- Task: Reproduce the part of the records that opens with the line containing "You are a computer-use agent. Screen dimensions: 705x1024" and closes with the line containing "This screenshot has width=891, height=575.", renaming "Screen dimensions" to "Display size" and leaving everything else unchanged.

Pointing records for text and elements
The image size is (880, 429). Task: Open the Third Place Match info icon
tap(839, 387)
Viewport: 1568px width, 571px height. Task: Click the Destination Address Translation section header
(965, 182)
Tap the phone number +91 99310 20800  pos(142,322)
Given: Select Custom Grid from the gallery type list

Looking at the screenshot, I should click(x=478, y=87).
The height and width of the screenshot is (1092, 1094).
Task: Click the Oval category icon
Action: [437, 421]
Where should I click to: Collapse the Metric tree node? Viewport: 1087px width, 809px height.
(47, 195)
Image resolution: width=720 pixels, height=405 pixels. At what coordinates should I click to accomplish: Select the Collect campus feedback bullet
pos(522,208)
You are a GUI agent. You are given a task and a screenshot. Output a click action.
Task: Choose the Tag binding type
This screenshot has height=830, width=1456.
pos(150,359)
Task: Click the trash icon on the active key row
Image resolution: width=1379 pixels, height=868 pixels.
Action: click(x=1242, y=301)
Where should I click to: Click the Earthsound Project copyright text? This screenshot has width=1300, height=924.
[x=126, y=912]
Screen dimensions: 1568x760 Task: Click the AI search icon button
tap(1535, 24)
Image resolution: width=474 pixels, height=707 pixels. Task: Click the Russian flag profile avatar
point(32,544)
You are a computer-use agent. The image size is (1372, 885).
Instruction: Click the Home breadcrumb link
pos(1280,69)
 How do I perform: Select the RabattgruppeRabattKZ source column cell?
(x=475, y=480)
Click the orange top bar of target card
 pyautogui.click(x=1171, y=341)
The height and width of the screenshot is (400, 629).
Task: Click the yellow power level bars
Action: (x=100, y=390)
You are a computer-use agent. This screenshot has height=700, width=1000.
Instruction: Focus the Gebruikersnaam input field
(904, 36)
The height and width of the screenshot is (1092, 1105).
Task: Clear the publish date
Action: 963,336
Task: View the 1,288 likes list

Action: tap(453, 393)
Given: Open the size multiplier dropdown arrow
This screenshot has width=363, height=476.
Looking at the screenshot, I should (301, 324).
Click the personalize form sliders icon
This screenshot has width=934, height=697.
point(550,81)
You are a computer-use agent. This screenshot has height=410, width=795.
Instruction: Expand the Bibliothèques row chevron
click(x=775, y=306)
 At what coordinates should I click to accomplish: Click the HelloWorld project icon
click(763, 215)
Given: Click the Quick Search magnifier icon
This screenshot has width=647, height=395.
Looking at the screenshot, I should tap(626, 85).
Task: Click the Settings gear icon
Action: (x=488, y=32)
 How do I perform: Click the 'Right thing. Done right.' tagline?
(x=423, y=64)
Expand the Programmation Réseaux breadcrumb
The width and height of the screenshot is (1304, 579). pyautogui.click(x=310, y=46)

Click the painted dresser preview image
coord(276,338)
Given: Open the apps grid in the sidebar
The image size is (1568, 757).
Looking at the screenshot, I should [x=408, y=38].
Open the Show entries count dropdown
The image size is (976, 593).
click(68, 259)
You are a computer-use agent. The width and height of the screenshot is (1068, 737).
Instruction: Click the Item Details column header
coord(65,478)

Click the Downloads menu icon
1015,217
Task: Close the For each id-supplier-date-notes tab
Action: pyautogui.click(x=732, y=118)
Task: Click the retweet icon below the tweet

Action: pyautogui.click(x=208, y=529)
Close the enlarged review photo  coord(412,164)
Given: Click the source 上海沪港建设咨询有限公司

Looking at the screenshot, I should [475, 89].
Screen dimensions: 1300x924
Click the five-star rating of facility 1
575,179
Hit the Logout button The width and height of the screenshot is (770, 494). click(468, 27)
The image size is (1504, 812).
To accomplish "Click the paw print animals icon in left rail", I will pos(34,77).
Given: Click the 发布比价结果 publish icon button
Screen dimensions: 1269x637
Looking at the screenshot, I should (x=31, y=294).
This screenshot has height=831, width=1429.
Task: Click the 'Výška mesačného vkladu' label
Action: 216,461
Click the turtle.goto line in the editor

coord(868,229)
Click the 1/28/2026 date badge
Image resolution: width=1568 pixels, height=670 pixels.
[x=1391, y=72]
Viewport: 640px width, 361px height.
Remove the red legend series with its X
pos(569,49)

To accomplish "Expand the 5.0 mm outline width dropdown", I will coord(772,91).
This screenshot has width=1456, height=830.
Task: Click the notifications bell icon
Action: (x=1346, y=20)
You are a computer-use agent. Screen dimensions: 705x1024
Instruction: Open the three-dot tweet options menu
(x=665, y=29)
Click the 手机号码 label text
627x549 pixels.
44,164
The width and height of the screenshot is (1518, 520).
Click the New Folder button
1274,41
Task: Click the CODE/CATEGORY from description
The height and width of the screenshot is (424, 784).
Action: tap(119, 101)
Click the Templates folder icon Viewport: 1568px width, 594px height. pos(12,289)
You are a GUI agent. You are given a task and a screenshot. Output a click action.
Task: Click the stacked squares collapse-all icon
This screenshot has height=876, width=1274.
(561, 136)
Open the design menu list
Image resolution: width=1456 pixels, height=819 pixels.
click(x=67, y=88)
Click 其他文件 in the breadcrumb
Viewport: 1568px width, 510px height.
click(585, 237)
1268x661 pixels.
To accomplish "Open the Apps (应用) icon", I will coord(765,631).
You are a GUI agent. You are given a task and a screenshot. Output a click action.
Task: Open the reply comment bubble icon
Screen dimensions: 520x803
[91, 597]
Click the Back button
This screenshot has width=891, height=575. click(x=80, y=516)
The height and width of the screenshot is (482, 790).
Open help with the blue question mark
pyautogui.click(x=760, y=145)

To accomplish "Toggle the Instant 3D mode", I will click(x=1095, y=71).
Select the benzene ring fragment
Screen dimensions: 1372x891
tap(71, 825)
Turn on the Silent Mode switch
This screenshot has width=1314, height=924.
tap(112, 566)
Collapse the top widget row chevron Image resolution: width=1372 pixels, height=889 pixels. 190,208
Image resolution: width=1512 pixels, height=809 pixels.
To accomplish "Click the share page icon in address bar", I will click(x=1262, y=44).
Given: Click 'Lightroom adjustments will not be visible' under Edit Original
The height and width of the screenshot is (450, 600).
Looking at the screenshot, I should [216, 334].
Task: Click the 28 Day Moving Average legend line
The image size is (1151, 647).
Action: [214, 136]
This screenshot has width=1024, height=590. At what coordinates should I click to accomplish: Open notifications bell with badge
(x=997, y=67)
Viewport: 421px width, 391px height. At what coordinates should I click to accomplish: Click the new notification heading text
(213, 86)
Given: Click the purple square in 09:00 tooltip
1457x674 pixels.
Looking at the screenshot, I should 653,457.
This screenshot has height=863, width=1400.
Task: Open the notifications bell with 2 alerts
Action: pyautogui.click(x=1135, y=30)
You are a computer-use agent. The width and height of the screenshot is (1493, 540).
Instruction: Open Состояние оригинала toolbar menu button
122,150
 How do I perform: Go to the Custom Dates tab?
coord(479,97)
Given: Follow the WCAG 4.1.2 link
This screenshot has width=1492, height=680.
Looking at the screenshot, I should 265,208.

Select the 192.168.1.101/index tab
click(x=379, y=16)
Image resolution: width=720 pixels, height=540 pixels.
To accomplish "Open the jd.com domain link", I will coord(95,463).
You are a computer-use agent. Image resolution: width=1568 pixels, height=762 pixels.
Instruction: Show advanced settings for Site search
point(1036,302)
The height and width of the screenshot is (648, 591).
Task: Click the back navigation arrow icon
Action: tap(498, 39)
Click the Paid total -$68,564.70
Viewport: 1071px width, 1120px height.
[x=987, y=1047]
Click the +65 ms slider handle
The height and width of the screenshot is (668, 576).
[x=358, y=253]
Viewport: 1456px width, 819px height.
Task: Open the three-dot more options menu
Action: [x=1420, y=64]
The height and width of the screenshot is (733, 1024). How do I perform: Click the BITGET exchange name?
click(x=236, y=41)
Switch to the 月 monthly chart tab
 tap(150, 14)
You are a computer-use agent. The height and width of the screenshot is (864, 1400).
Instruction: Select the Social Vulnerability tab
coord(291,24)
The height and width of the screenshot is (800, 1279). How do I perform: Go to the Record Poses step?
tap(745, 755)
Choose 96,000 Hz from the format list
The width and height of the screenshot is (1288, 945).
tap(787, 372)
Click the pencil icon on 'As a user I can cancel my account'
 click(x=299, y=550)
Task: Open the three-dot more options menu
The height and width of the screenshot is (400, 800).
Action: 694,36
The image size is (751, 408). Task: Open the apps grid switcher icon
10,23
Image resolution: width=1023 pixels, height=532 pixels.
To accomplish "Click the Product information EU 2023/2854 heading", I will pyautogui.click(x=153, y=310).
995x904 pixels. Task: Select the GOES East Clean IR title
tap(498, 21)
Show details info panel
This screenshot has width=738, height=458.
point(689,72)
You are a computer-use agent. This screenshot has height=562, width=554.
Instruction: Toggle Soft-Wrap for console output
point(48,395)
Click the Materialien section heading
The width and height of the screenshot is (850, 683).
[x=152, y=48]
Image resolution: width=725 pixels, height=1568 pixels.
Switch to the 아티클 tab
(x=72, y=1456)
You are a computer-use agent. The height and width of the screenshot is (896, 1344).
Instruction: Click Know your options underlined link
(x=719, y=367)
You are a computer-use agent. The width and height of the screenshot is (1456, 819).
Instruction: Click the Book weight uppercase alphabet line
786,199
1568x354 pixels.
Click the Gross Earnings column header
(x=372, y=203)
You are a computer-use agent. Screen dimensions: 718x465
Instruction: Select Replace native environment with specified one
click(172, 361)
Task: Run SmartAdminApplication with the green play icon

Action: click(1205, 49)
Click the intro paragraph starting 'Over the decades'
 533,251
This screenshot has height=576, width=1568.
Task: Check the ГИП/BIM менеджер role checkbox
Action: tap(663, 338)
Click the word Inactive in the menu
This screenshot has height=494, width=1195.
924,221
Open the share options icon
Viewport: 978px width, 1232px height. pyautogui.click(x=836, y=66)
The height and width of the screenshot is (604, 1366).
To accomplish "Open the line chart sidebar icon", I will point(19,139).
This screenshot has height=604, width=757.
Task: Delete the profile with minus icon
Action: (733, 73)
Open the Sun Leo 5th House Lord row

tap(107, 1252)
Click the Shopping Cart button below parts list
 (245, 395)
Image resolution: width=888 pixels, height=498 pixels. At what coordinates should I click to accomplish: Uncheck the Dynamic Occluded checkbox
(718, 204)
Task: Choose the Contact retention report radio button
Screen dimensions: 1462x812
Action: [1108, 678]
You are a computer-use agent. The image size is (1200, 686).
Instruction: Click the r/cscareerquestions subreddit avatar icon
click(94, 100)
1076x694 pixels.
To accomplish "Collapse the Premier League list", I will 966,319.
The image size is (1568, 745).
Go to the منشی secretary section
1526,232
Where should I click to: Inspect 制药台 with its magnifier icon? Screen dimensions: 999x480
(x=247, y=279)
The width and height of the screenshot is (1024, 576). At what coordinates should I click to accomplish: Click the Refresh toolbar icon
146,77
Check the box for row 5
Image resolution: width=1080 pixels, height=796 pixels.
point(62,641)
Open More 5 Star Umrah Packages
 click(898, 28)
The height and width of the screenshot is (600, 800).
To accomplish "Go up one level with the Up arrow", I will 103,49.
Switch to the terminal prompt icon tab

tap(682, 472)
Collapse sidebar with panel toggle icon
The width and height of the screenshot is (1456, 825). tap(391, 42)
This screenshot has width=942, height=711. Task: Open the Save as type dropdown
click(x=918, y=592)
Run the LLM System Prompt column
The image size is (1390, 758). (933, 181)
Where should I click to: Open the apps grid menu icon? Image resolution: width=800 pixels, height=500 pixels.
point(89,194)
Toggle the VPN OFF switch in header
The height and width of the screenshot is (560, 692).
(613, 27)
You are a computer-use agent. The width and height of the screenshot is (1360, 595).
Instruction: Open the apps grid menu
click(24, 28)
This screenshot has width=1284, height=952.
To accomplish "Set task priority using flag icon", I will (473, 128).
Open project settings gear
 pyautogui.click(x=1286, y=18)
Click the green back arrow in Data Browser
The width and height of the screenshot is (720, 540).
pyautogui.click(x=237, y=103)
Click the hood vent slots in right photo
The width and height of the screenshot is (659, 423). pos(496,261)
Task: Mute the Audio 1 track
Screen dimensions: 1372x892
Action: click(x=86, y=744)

- Task output:
You are a computer-use agent. Display size: 705x1024
Instruction: Open the three-dot tweet options menu
(x=665, y=29)
Click the 手机号码 label text
627x549 pixels.
44,164
The width and height of the screenshot is (1518, 520).
Click the New Folder button
1274,41
Task: Click the CODE/CATEGORY from description
The height and width of the screenshot is (424, 784).
Action: tap(119, 101)
Click the Templates folder icon Viewport: 1568px width, 594px height. pos(12,289)
You are a GUI agent. You are given a task and a screenshot. Output a click action.
Task: Click the stacked squares collapse-all icon
This screenshot has height=876, width=1274.
(561, 136)
Open the design menu list
Image resolution: width=1456 pixels, height=819 pixels.
click(x=67, y=88)
Click 其他文件 in the breadcrumb
Viewport: 1568px width, 510px height.
click(585, 237)
1268x661 pixels.
To accomplish "Open the Apps (应用) icon", I will coord(765,631).
You are a GUI agent. You are given a task and a screenshot. Output a click action.
Task: Open the reply comment bubble icon
Display size: 520x803
[91, 597]
Click the Back button
This screenshot has width=891, height=575. click(x=80, y=516)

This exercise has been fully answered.